* Start *

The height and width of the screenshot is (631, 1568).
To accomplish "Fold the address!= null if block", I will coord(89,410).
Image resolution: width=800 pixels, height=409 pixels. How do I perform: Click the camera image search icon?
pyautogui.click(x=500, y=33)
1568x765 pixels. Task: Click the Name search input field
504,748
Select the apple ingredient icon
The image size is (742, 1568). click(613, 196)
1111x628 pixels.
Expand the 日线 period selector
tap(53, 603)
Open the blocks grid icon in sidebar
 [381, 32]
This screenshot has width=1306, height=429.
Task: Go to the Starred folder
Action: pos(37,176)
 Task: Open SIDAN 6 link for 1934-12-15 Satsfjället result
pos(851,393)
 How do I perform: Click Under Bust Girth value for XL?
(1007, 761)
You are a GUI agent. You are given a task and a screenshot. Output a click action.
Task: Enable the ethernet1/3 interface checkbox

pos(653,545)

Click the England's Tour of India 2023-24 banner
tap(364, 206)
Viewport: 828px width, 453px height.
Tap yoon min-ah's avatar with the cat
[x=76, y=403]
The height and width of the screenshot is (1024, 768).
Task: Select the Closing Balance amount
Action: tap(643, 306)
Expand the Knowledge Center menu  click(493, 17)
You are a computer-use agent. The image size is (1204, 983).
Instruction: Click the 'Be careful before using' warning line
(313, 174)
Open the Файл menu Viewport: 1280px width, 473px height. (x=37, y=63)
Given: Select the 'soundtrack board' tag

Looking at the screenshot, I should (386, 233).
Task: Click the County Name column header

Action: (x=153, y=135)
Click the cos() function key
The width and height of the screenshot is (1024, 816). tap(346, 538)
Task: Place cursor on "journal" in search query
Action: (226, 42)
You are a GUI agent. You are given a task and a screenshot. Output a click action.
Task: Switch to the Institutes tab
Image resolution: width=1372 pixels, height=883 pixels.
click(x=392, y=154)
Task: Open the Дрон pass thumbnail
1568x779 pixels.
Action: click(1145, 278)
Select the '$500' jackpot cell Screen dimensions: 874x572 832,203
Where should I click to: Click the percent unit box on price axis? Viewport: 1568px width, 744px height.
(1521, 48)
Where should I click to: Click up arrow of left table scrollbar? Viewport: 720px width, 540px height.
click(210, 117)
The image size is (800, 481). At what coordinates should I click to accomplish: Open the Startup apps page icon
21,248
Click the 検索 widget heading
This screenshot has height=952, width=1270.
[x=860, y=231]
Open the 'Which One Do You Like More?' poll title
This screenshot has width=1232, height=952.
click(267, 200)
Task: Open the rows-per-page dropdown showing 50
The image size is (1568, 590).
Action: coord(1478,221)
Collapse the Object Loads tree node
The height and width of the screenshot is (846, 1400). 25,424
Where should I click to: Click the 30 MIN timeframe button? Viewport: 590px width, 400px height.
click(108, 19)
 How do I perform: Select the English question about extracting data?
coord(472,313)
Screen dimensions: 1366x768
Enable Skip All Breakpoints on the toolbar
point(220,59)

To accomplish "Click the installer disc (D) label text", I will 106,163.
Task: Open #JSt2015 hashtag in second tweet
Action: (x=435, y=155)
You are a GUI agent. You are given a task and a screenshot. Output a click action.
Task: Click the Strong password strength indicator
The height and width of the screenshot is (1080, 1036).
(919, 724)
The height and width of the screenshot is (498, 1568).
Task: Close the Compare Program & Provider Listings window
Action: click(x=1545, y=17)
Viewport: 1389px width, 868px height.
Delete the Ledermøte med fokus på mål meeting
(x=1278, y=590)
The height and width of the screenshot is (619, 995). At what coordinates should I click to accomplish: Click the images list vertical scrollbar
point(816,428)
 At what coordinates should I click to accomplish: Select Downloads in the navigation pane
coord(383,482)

* End *

● **Aim**: Copy all of the records above word for word.

● **Task response**:
The height and width of the screenshot is (631, 1568).
To accomplish "Fold the address!= null if block", I will coord(89,410).
Image resolution: width=800 pixels, height=409 pixels. How do I perform: Click the camera image search icon?
pyautogui.click(x=500, y=33)
1568x765 pixels. Task: Click the Name search input field
504,748
Select the apple ingredient icon
The image size is (742, 1568). click(613, 196)
1111x628 pixels.
Expand the 日线 period selector
tap(53, 603)
Open the blocks grid icon in sidebar
 [381, 32]
This screenshot has width=1306, height=429.
Task: Go to the Starred folder
Action: pos(37,176)
 Task: Open SIDAN 6 link for 1934-12-15 Satsfjället result
pos(851,393)
 How do I perform: Click Under Bust Girth value for XL?
(1007, 761)
You are a GUI agent. You are given a task and a screenshot. Output a click action.
Task: Enable the ethernet1/3 interface checkbox

pos(653,545)

Click the England's Tour of India 2023-24 banner
tap(364, 206)
Viewport: 828px width, 453px height.
Tap yoon min-ah's avatar with the cat
[x=76, y=403]
The height and width of the screenshot is (1024, 768).
Task: Select the Closing Balance amount
Action: tap(643, 306)
Expand the Knowledge Center menu  click(493, 17)
You are a computer-use agent. The image size is (1204, 983).
Instruction: Click the 'Be careful before using' warning line
(313, 174)
Open the Файл menu Viewport: 1280px width, 473px height. (x=37, y=63)
Given: Select the 'soundtrack board' tag

Looking at the screenshot, I should (386, 233).
Task: Click the County Name column header

Action: (x=153, y=135)
Click the cos() function key
The width and height of the screenshot is (1024, 816). tap(346, 538)
Task: Place cursor on "journal" in search query
Action: (226, 42)
You are a GUI agent. You are given a task and a screenshot. Output a click action.
Task: Switch to the Institutes tab
Image resolution: width=1372 pixels, height=883 pixels.
click(x=392, y=154)
Task: Open the Дрон pass thumbnail
1568x779 pixels.
Action: click(1145, 278)
Select the '$500' jackpot cell Screen dimensions: 874x572 832,203
Where should I click to: Click the percent unit box on price axis? Viewport: 1568px width, 744px height.
(1521, 48)
Where should I click to: Click up arrow of left table scrollbar? Viewport: 720px width, 540px height.
click(210, 117)
The image size is (800, 481). At what coordinates should I click to accomplish: Open the Startup apps page icon
21,248
Click the 検索 widget heading
This screenshot has height=952, width=1270.
[x=860, y=231]
Open the 'Which One Do You Like More?' poll title
This screenshot has width=1232, height=952.
click(267, 200)
Task: Open the rows-per-page dropdown showing 50
The image size is (1568, 590).
Action: coord(1478,221)
Collapse the Object Loads tree node
The height and width of the screenshot is (846, 1400). 25,424
Where should I click to: Click the 30 MIN timeframe button? Viewport: 590px width, 400px height.
click(108, 19)
 How do I perform: Select the English question about extracting data?
coord(472,313)
Screen dimensions: 1366x768
Enable Skip All Breakpoints on the toolbar
point(220,59)

To accomplish "Click the installer disc (D) label text", I will 106,163.
Task: Open #JSt2015 hashtag in second tweet
Action: (x=435, y=155)
You are a GUI agent. You are given a task and a screenshot. Output a click action.
Task: Click the Strong password strength indicator
The height and width of the screenshot is (1080, 1036).
(919, 724)
The height and width of the screenshot is (498, 1568).
Task: Close the Compare Program & Provider Listings window
Action: click(x=1545, y=17)
Viewport: 1389px width, 868px height.
Delete the Ledermøte med fokus på mål meeting
(x=1278, y=590)
The height and width of the screenshot is (619, 995). At what coordinates should I click to accomplish: Click the images list vertical scrollbar
point(816,428)
 At what coordinates should I click to accomplish: Select Downloads in the navigation pane
coord(383,482)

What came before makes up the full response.